Overlay the CAMs on the original images and show them side-by-side.

def show_cam(t, cam_map, ctx):
   show_image(t, ctx=ctx)
   ctx.imshow(cam_map[0].detach().cpu(), 
              extent[0, t.shape[2], t.shape[1],0], 
              alpha=.7, interpolation='BILINEAR', cmap='magma')

Final Words

In this project, we predicted the most similar pet and then interpreted that prediction with CAMs. To conclude, I will attempt to more precisely define “most similar” and explain why this nuanced definition holds practical consequences.

The central insight in this project is that we can use a Siamese model’s confidence in a prediction as a proxy for image similarity. However, “image similarity” in this context does not mean similarity in images as a whole. Rather, it refers to how obviously two images share the features that distinguish a target class. When using the SimilarityFinder, then, the classes with which we label our images affect which image is predicted to be the most similar.

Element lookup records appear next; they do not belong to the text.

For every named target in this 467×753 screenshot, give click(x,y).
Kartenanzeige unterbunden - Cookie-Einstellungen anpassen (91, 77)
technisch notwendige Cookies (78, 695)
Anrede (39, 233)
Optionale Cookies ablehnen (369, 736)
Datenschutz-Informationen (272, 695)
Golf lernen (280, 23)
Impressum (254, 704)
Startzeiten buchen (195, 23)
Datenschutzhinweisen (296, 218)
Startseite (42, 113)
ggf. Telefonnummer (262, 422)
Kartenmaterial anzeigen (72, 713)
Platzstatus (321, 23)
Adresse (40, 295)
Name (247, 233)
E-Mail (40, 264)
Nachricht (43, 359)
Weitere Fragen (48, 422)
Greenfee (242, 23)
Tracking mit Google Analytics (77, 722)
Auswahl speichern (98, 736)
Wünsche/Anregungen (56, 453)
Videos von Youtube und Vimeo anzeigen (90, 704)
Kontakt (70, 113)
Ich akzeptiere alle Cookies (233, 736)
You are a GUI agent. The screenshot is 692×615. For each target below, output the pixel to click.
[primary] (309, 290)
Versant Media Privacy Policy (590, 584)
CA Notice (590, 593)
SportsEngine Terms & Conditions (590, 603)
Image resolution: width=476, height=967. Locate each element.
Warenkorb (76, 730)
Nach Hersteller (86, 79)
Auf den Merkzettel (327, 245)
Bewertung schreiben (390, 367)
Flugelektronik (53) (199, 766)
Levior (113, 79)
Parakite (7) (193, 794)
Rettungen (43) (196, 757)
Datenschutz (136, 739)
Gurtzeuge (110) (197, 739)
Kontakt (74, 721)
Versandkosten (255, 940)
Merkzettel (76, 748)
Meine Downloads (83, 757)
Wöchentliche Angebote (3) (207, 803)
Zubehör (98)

For instance, if we differentiate pets with breed as we did here, the SimilarityFinder might predict that two dogs sharing, say, the pointed nose that is distinctive of their breed, are most similar even if their other traits differ considerably. By contrast, if we are to distinguish pets based on another class, such as whether they are cute or not, the model might consider similar floppy ears more in its prediction than a pointed nose, since floppy ears would contribute more to cuteness. Thus, SimilarityFinder overemphasizes the features that are most important to determining the class on which it is trained.

This variability in predicted image similarity based on training label is a useful feature of SimilarityFinder if we are to apply it to more practical problems. For instance, SimilarityFinder would be a useful heuristic for finding the similarity between CT scans of pneumonia patients, as that similarity measure would help evaluating treatment options. To illustrate, if we can find the past patient with the most similar case of pneumonia and they responded well to their treatment, say, Cleocin, it is plausible that Cleocin would be a good treatment option for the present patient.

We would determine the similarity of the cases from the CT scan images, but we do not want the model to predict similarity due to extraneous factors such as bone structure or scan quality; we want the similarity to be based on the progression and nature of the disease. Hence, it is useful to determine the features that will contribute to the prediction by specifying class label (e.g. severity and type of pneumonia) and to confirm that appropriate features were utilized by analyzing our CAMs.

The purpose of this project was to implement an algorithm that can compute similarity on unstructured image data. SimilarityFinder serves as an interpretable heuristic to fulfill that purpose. For now, I am interested in applying that heuristic to medical contexts, providing extra data for such clinical tasks as matching pairs for interpretation of randomized control trials. More to come in subsequent posts.